Go through the entries below, count every line with the string "accomplish", and answer with only that number.

• **Records shown**
- - -
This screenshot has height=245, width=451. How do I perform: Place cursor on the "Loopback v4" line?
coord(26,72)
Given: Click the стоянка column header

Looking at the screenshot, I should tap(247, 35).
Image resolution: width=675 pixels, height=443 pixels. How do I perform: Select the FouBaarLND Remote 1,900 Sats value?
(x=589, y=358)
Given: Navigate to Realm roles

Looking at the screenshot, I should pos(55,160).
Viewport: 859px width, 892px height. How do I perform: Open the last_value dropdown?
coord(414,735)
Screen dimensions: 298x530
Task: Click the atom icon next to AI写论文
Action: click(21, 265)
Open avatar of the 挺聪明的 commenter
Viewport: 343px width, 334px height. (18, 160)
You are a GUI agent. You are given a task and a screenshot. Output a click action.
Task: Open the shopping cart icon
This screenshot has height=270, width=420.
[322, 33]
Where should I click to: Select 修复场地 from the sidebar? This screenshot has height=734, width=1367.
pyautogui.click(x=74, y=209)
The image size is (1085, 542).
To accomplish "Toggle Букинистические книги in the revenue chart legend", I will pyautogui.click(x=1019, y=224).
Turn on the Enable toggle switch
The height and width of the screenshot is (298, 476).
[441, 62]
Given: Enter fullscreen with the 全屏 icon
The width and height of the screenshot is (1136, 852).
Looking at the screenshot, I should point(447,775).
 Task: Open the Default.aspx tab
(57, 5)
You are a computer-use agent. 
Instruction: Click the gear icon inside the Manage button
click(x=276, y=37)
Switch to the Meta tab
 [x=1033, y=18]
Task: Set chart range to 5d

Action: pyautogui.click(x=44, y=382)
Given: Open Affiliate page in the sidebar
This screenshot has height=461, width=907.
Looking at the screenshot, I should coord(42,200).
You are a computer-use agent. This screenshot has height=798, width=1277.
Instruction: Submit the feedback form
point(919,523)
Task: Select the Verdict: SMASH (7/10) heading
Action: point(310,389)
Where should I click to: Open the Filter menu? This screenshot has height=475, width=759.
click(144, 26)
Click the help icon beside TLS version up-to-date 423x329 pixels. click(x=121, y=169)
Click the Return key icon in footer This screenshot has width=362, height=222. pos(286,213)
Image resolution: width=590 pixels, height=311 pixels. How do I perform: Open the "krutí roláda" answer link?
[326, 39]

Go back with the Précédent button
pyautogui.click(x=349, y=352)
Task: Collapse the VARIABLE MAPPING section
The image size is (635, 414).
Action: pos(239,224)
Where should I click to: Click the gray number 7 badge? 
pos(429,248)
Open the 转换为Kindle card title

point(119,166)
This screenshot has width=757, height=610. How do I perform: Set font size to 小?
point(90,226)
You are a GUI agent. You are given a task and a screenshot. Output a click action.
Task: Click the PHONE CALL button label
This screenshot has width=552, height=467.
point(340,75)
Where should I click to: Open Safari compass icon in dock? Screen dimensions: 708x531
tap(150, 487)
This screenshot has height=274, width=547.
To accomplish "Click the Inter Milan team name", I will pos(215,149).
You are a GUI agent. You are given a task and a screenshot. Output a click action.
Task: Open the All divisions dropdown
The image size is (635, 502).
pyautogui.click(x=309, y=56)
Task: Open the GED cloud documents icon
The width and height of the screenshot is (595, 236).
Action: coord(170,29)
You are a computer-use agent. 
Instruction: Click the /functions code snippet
- - -
• **Solved exercise**
2